Rewrite the items starting with the line that contains "This screenshot has" and going on through the line that contains "[x=232, y=343]", replacing "Launch" with "Open" and leaving everything else unchanged.

DATA FOR THE TASK:
☆ ☆ ☆
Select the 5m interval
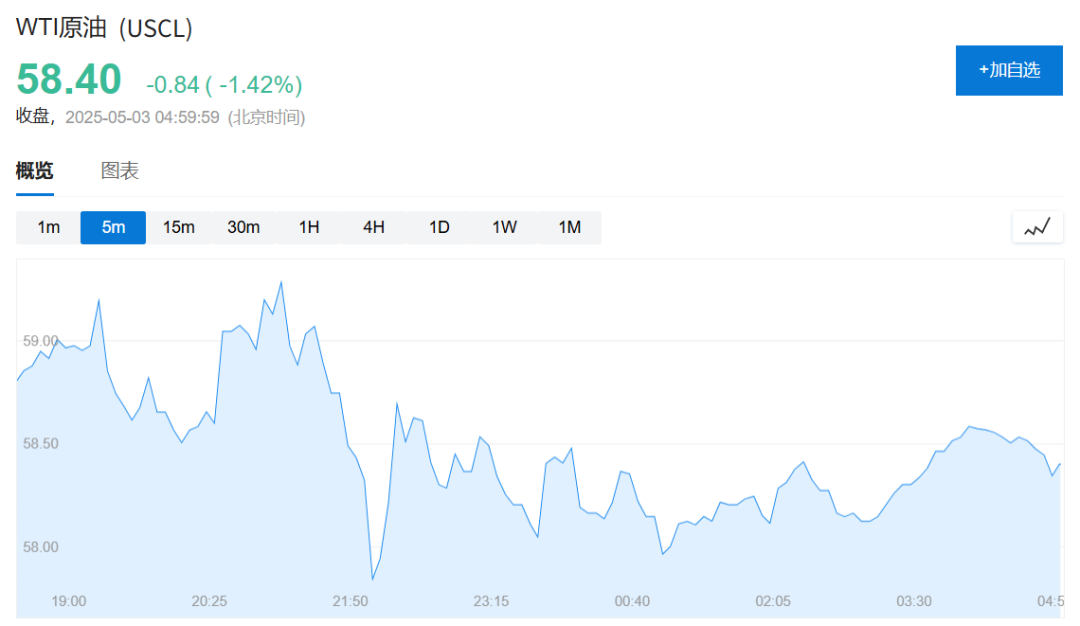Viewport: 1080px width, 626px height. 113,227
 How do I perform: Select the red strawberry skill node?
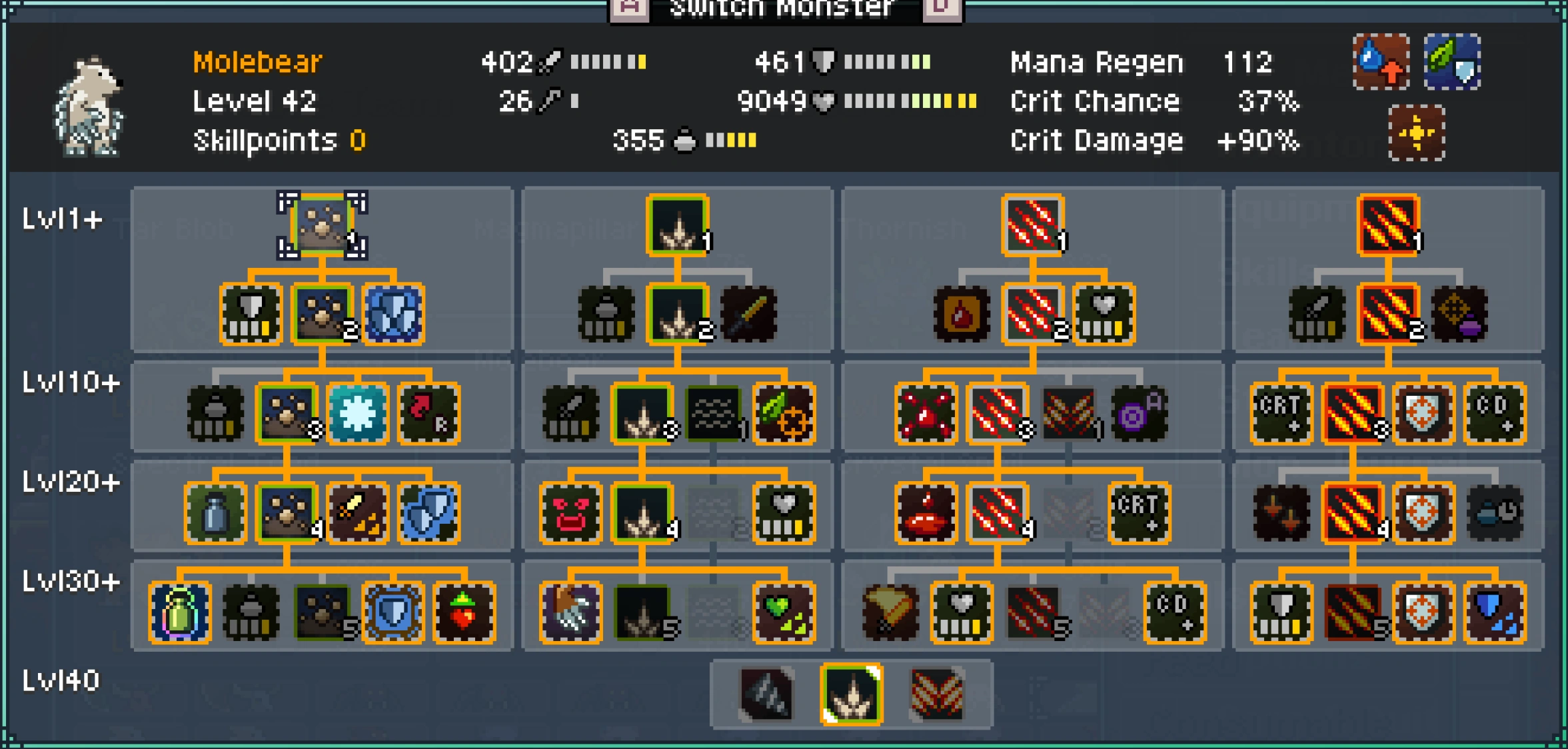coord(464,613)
☆ ☆ ☆
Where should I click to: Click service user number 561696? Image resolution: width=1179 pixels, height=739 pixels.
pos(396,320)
☆ ☆ ☆
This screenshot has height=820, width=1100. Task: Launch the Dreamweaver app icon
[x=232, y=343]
☆ ☆ ☆
FINAL RESULT:
This screenshot has height=820, width=1100. Task: Open the Dreamweaver app icon
[x=232, y=343]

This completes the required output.